Only 30% of the respondents reported work to develop the MDTMs, though use of e.g. independent observers or evaluation instruments have been shown to change case management and improve MDTM quality. Several instruments have been developed and have performed favorably related to validity and interrater reliability [11, 32,33,34]. Work to optimize MDTM recommendations need to consider the MDTM function as well as the implementation rate of the recommendations made with careful consideration of shortcomings and differences in views between the participants .

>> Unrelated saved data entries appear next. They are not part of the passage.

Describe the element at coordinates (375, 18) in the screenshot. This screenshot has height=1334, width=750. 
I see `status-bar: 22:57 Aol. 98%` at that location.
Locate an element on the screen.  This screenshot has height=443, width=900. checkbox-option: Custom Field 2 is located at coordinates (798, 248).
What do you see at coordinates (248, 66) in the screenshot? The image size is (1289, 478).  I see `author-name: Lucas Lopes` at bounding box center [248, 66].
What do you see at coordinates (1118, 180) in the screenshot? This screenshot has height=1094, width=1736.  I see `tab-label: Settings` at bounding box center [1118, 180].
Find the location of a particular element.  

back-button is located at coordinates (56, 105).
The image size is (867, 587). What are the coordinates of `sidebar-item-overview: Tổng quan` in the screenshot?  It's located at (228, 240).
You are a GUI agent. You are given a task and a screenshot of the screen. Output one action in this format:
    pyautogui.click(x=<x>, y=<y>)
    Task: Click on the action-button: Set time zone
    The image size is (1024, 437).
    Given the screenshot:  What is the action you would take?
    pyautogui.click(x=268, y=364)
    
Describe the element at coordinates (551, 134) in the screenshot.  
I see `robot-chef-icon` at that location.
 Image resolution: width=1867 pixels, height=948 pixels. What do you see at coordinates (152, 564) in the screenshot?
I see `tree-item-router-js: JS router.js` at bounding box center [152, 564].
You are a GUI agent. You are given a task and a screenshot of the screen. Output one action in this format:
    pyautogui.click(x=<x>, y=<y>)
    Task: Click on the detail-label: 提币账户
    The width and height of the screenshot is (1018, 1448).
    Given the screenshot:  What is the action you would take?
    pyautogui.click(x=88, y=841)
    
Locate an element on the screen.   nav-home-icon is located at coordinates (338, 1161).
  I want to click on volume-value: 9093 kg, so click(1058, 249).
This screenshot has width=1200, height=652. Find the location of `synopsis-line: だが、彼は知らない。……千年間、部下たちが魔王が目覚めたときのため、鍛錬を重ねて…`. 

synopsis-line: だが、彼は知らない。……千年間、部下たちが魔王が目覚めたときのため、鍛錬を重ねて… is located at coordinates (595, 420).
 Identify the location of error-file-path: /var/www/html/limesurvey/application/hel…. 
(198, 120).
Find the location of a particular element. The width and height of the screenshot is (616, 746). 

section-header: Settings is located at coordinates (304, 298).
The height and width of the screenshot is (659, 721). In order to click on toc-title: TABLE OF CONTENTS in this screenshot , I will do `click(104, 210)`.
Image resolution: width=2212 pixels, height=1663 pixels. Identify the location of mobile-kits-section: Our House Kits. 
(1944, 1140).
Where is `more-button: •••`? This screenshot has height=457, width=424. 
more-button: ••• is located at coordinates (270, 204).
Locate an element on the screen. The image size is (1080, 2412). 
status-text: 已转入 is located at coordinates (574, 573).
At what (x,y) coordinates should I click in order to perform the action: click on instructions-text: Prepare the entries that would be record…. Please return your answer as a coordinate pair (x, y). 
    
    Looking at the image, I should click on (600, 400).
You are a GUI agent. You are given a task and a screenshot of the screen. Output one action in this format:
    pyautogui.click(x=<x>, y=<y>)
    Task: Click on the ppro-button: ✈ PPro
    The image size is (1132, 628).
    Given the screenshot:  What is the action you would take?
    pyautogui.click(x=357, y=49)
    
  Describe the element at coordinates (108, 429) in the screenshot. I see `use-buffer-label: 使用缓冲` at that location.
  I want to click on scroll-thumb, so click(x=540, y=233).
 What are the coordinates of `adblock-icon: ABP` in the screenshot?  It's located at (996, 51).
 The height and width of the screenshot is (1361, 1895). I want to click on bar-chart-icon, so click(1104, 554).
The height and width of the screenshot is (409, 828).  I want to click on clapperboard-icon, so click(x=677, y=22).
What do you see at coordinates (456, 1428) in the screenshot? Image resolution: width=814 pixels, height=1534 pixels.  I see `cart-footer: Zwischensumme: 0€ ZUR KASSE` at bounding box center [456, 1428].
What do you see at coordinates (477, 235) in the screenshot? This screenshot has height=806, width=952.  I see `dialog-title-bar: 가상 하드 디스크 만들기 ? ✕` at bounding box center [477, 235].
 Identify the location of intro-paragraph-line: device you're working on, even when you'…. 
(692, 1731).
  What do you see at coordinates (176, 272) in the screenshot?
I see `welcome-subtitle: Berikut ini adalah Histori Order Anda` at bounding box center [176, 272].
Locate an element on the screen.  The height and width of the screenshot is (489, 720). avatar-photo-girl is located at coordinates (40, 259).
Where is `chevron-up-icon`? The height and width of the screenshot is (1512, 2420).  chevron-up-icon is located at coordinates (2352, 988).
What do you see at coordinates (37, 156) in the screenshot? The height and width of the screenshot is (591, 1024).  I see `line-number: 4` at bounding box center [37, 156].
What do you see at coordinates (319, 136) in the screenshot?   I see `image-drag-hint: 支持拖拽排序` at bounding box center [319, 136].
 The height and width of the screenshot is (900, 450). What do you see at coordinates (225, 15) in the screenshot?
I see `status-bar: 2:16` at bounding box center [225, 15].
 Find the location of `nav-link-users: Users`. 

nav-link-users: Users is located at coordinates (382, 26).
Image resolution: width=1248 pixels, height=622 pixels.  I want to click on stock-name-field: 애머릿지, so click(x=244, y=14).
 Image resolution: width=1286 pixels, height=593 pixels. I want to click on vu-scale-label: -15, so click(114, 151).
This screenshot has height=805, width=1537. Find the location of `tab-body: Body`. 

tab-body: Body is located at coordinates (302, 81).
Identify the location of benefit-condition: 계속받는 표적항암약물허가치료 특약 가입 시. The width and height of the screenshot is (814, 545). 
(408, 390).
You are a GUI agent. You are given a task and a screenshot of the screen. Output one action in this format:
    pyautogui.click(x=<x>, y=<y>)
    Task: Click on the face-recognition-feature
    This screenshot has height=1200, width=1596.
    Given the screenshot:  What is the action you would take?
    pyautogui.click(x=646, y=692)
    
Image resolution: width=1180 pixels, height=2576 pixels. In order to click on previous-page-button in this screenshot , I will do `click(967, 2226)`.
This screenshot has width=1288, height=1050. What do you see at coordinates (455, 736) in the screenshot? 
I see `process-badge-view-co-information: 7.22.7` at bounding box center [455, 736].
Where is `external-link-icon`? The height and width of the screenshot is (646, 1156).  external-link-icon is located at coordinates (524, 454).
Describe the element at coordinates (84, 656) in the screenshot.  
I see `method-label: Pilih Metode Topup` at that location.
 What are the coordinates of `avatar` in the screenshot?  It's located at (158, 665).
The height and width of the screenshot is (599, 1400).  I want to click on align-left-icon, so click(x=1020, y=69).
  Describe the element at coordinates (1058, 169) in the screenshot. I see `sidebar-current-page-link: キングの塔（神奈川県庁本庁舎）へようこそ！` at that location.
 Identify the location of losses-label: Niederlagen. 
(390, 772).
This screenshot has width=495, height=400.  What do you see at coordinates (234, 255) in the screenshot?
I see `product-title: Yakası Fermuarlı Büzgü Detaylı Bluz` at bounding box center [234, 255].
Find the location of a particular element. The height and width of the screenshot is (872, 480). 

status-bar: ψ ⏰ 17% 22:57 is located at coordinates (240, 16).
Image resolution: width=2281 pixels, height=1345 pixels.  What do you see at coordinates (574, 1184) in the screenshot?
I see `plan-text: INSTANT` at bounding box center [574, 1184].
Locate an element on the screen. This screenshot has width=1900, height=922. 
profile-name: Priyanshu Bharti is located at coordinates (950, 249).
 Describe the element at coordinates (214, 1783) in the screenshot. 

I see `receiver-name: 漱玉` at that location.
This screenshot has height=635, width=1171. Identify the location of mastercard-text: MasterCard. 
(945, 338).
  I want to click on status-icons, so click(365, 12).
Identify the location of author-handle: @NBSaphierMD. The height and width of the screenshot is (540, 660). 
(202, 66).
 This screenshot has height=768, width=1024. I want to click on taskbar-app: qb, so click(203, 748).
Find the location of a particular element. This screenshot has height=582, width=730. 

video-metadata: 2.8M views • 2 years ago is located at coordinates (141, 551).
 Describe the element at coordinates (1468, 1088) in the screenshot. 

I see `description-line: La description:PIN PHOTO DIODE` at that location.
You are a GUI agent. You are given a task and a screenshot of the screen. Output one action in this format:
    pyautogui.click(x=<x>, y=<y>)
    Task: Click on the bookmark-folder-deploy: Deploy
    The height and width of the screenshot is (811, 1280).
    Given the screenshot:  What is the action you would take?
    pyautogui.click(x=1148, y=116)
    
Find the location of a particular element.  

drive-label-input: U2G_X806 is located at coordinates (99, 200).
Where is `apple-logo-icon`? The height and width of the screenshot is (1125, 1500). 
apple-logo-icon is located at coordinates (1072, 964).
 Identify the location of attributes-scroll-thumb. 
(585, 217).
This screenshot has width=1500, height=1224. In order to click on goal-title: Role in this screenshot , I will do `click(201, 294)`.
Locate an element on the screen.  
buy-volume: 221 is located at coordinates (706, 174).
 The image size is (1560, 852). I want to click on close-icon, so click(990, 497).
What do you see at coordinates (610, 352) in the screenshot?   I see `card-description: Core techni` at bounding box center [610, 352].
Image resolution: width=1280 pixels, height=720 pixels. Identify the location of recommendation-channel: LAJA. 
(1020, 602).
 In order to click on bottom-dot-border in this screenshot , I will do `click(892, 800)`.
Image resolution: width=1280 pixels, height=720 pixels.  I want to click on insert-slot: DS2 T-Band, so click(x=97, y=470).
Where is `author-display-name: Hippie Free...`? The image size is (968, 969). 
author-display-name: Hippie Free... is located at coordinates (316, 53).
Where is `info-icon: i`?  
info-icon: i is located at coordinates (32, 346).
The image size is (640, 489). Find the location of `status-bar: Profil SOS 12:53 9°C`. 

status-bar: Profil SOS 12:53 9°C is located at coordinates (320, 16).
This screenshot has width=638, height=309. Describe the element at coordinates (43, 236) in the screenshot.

Strengths of the study include a population-based approach with participation from all MDTMs in our health care region, a 67% response rate and a large sample size, which allows for subgroup-specific analyses in relation to professions, disciplines, hospital type and cancer-specific MDTs. Weaknesses relate to our development of a questionnaire the results of which cannot readily be compared to other studies. The perceived benefits and barriers to MDTMs were largely restricted to issues previously identified in scientific studies. Use of select statements and predefined benefits and barriers risks overseeing less common perspectives, although the informants could provide free text comments. Furthermore, since standardized MDTM improvement programs have not been implemented in Sweden, the input from health professionals could not be studied in relation to whether the MDTM in question was well-functioning or not.